Second order differential equation

[Garlick25]

could someone help solve this for me please. Been trying for a week now and not understanding the methods. Thanks in advance

 

[Zermelo]

In this equation, you have y’ and y’’, and no y. That means that you can look at it as a first order differential equation of the function y’. Or simply, make the substitition y’ = z, see what comes up, and get back to us.

 

[Deleted member 4993]

View attachment 32161

could someone help solve this for me please. Been trying for a week now and not understanding the methods. Thanks in advance

First of all you need to decide whether you have a initial value problem or boundary value problem? What methods have you been taught for such problems. Then read the response #2 carefully and tell us what you found?

Please show us what you have tried and exactly where you are stuck.

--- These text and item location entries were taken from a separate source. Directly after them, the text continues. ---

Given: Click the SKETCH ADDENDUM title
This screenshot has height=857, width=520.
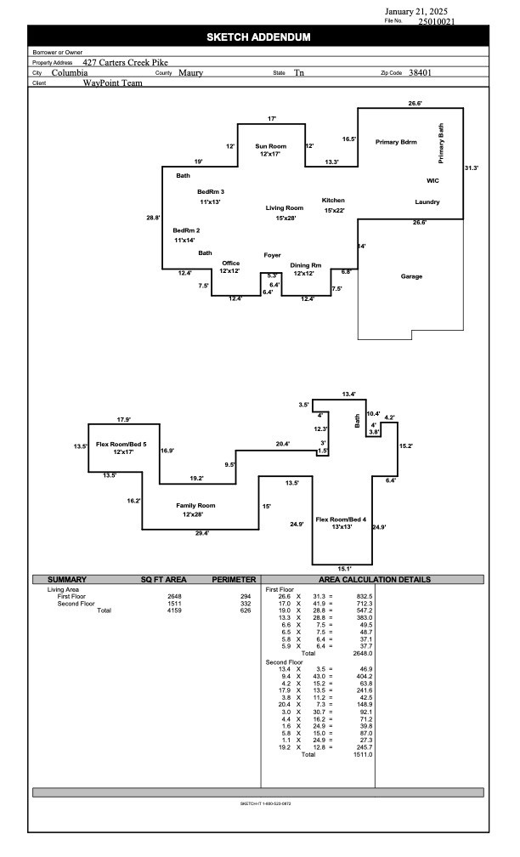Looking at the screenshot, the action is pos(258,37).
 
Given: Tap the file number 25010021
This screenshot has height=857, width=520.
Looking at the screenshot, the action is pos(437,22).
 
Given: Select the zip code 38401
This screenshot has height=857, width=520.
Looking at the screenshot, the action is pos(420,72).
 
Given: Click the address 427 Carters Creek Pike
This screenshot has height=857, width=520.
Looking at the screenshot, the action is pos(125,62).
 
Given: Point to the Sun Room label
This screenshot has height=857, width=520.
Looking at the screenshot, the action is pos(271,146).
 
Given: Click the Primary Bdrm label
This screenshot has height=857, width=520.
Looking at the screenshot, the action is pos(396,141).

Please follow the rules of posting in this forum, as enunciated at:

READ BEFORE POSTING​

Please share your work/thoughts about this problem.

 

[Garlick25]

This is the whole problem and what i have so far. Thank

 

[Deleted member 4993]

This is the whole problem and what i have so far. ThankView attachment 32162
View attachment 32165

C₁ - t² = ( √C₁ + t) * (√C₁ - t)

use partial fractions and continue......

 

[BigBeachBanana]

Or factor out [imath]c_1[/imath].
[math]y=\int - \frac{1}{-t^2+c_1}\, dt =\int \frac{1}{t^2+c_1}\,dt= \int \frac{1}{c_1}\cdot \frac{1}{\frac{t^2}{c_1}+1}\, dt[/math]Now, let [imath]u=\frac{t}{\sqrt{c_1}}[/imath]. After the substitution, you might be able to recognize that integral.